Из чернокожих воинов никому в Лабиринт идти не хотелось. По их виду нетрудно было догадаться, что они смертельно напуганы. Лабиринта они боялись почти так же, как своего хозяина. Но всё-таки Чёрного шамана они боялись побольше. Поэтому пошли в пещеры без звука. Только у одного из глухонемых телохранителей зубы выбивали дрожь, будто от лютого мороза.
Потянулись пещеры. Их освещали вонючие факелы охотников за головами и карандаш-фонари аризонцев. Динозавр не боялся никогда и ничего или почти ничего. Не боялся он и пещер. После всего того, что ему удалось повидать за свою беспокойную карьеру, такие страхи просто смешны. Но здесь ему было страшно. Он два раза добирался по пещерам до Лабиринта ещё с группой профессора Карельсона, и оба раза был на грани паники. Он своими глазами видел, что Лабиринт сделал с ассистентом профессора, который из бравады попёрся туда один. Из него будто высосали кровь. Парень не лишился жизни, чего не скажешь о его рассудке. Что-то в этих пещерах было отталкивающее. Они будто были прихожей в ад. А где сам ад? Лабиринт?
Сержант Бойл попробовал запустить «стрекоз» и запаховых «шмелей», но электроника начала привычно барахлить. Со «стрекозой» связь держалась пятнадцать метров, а потом прервалась.

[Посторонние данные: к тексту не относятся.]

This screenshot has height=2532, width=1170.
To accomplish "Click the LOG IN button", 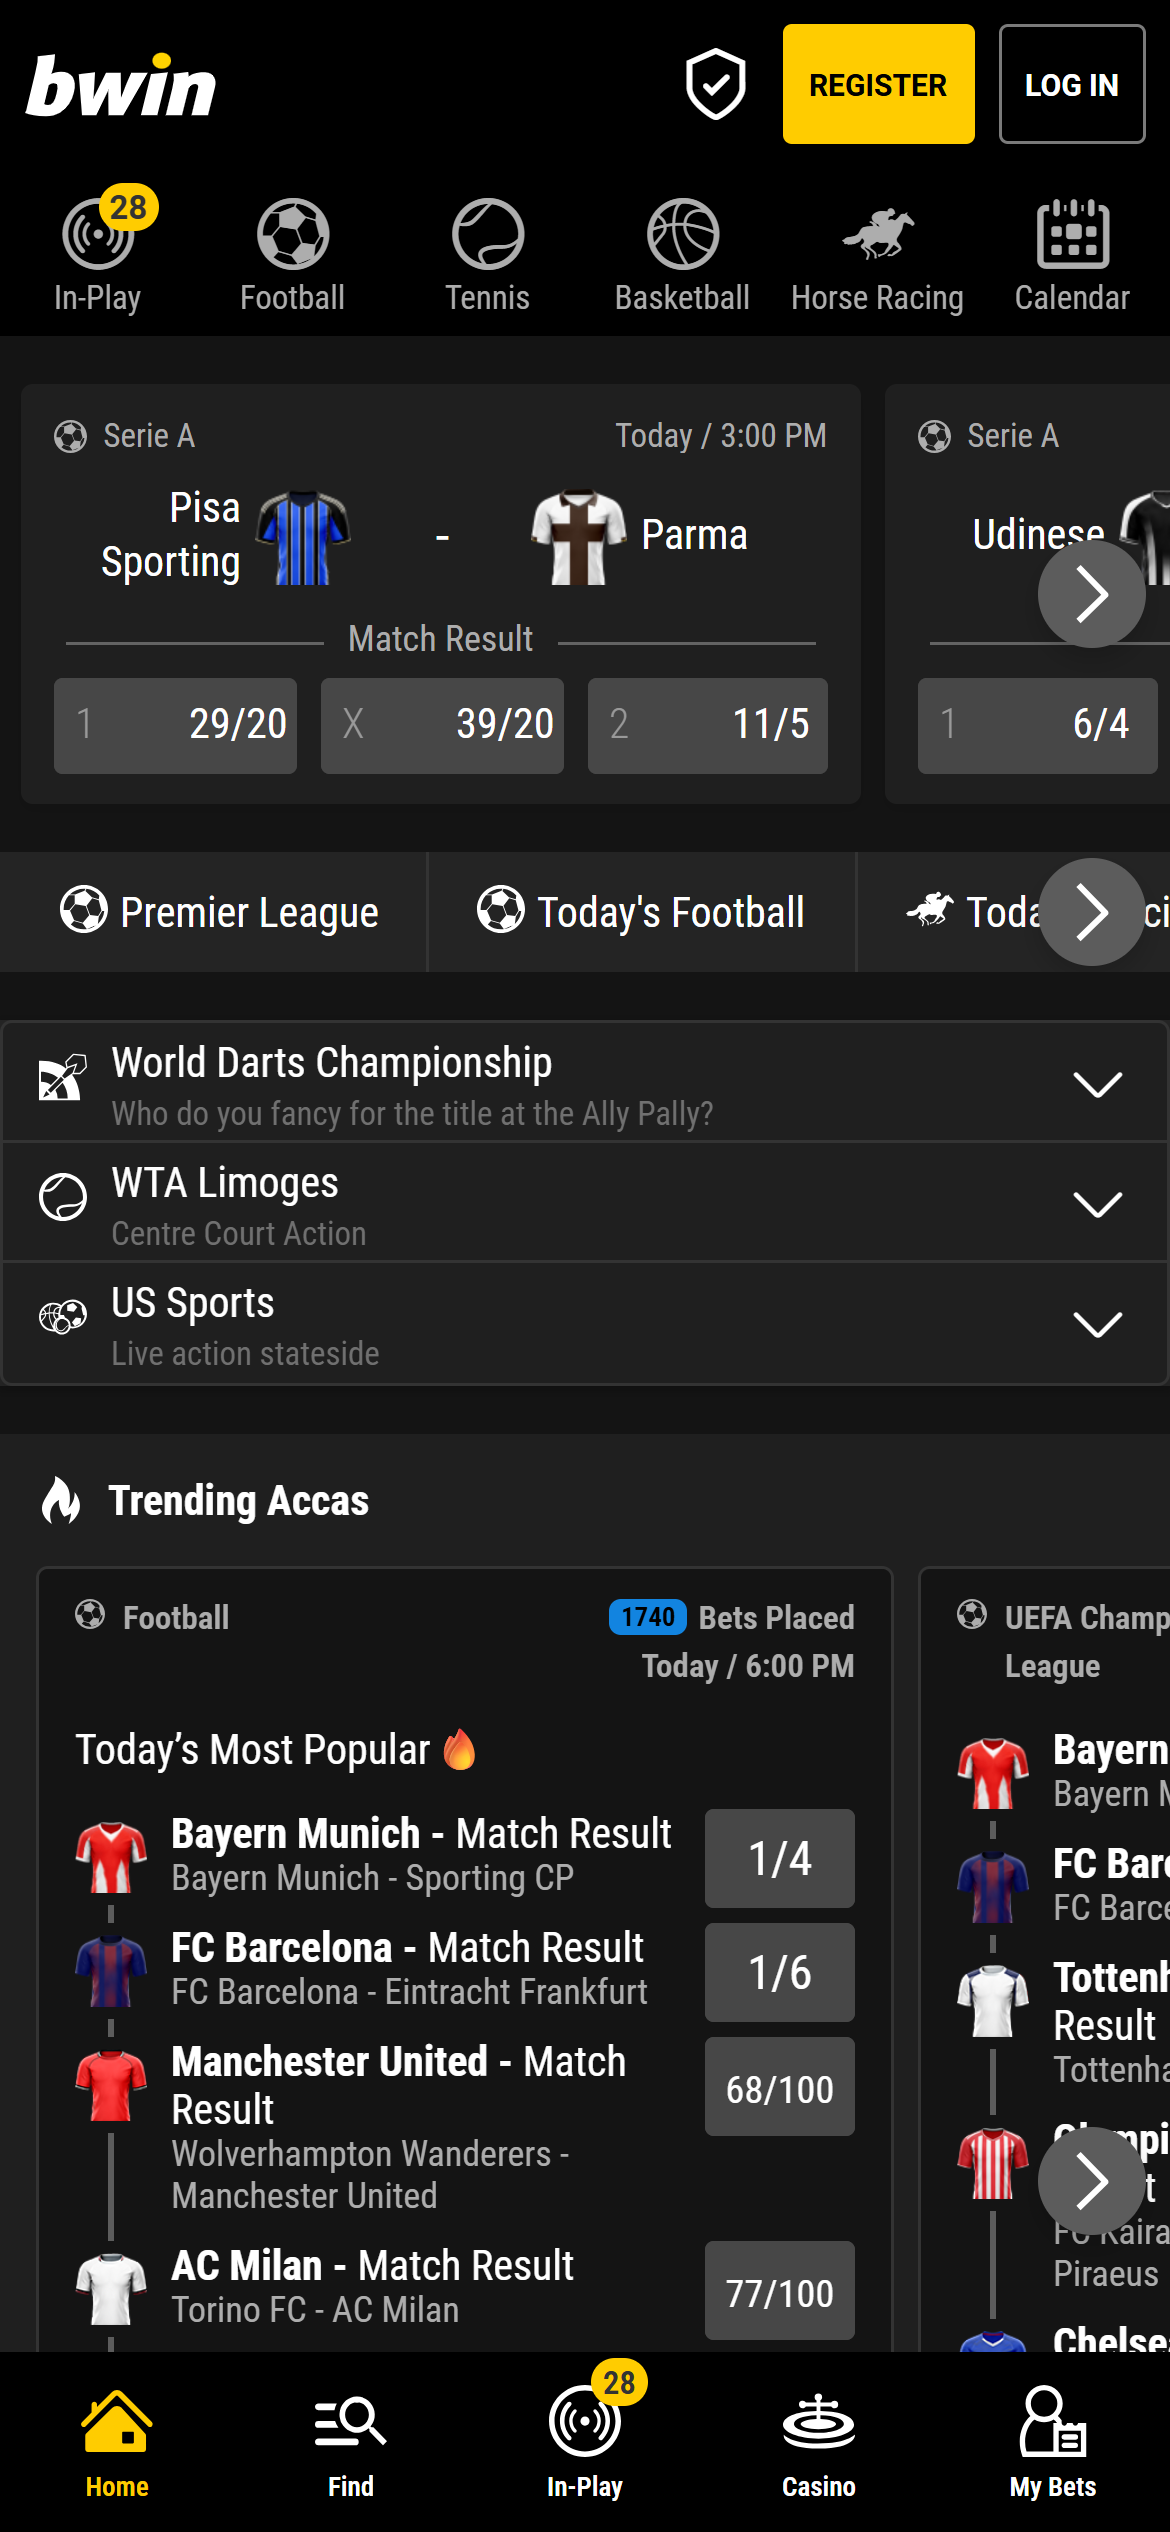I will 1070,85.
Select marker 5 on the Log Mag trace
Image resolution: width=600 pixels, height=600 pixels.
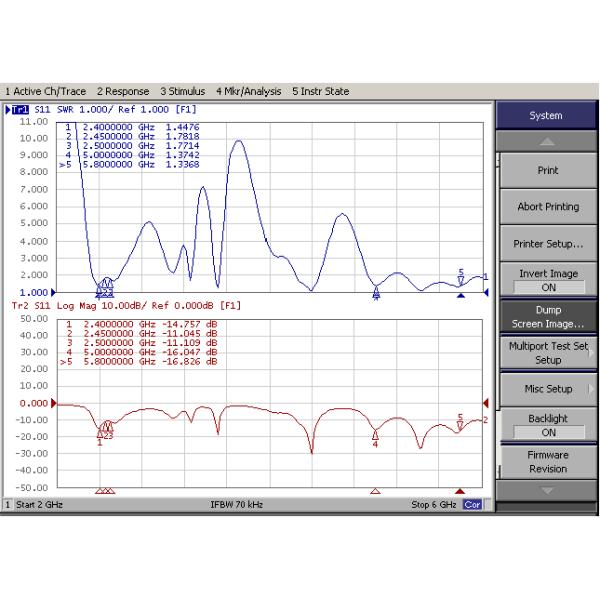point(460,425)
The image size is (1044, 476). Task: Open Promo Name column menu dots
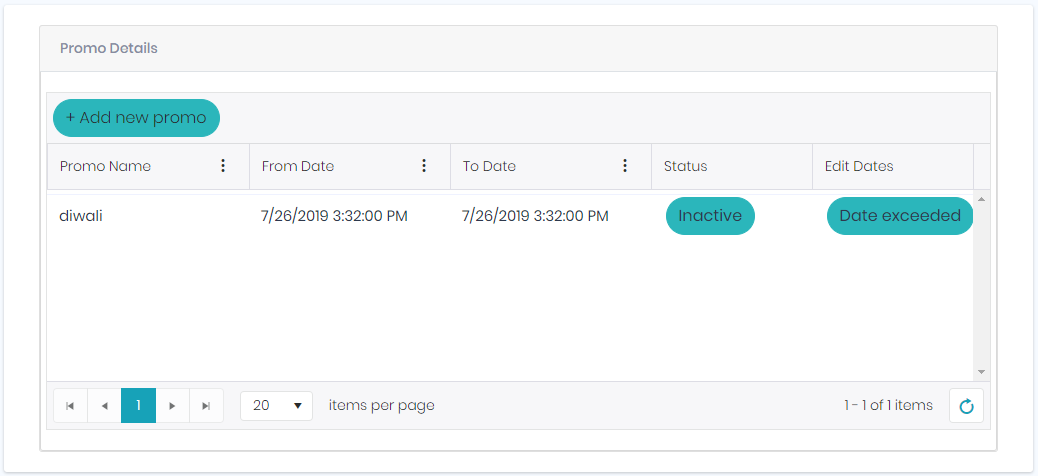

— Электроника даёт сбои, — сказал Бойл.
— Ни чёрта тут не работает, — кивнул Динозавр. Он прекрасно знал, что электроника в Лабиринте работает из рук вон плохо.
Пещера тянулась за пещерой. Всё глубже люди уходили под землю.
— Куда мы тащимся? — раздражённо спросил Динозавр. — Пещеры и Лабиринт тянутся на сотни километров. И не похоже, что ты знаешь, где их искать.
— Шаман знает. Шаман всё знает. Я чувствую пёсий запах. Это они! Они близко. Они… Они… — запыхтел шаман, глаза его начали закатываться. — Крови мне!
Он вымазал лицо в крови из чаши, которую несли позади него.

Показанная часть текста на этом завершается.